* **Your objective**:
Scan the entries below and extract each line with the word "question" in it.

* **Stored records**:
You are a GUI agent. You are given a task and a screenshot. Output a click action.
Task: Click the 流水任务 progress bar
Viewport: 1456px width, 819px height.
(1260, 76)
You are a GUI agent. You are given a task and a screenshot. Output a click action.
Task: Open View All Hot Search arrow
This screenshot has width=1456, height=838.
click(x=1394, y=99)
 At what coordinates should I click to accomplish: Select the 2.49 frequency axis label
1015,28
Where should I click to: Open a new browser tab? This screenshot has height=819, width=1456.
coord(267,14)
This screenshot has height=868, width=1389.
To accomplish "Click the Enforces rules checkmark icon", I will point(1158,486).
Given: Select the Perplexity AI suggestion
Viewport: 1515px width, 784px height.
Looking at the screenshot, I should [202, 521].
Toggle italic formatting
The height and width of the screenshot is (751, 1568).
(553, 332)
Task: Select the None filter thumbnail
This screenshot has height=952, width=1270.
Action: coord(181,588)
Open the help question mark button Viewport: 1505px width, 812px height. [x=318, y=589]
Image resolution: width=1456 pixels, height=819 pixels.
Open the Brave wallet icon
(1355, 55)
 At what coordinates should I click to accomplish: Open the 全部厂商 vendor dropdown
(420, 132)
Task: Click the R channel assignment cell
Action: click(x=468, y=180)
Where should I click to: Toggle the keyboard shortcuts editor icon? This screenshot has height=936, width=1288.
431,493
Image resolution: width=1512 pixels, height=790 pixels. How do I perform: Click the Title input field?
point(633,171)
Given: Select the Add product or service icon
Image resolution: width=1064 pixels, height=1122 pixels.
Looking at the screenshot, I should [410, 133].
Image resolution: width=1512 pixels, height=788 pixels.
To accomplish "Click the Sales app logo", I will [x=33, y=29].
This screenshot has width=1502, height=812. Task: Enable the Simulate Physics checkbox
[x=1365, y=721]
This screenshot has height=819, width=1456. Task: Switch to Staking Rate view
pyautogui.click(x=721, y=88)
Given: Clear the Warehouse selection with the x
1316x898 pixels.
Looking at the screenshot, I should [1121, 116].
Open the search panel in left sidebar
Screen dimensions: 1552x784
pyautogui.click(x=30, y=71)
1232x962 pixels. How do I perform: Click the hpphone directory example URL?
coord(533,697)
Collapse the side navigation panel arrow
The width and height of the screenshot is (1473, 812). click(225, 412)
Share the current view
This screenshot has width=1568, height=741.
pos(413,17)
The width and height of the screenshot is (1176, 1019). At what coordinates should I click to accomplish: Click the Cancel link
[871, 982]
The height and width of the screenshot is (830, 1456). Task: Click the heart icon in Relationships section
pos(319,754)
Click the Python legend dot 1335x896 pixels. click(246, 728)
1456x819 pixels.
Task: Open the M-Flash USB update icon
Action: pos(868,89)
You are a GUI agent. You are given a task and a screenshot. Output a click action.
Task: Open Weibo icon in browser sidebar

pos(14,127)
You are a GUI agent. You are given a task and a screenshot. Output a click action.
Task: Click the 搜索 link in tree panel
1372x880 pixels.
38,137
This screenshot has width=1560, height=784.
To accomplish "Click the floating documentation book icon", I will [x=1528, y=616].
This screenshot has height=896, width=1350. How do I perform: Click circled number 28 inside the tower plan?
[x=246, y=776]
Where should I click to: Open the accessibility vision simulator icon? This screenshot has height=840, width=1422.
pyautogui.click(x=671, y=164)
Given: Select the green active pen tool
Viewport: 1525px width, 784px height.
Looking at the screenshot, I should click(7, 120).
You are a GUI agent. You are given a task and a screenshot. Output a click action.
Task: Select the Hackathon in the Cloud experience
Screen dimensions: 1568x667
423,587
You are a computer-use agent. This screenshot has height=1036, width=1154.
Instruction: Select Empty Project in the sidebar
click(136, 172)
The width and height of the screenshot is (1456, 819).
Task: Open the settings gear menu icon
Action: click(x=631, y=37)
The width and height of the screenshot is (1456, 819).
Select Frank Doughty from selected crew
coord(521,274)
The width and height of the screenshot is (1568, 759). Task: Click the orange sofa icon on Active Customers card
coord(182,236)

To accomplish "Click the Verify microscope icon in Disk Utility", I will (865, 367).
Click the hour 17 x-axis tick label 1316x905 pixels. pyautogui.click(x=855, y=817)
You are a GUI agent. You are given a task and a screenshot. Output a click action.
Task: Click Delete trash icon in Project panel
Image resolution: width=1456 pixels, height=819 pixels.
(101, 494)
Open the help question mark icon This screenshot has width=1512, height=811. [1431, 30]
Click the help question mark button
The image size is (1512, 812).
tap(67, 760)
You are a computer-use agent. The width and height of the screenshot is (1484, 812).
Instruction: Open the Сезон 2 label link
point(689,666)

* **Problem solution**:
Open the help question mark button Viewport: 1505px width, 812px height. [x=318, y=589]
Open the help question mark icon This screenshot has width=1512, height=811. [1431, 30]
Click the help question mark button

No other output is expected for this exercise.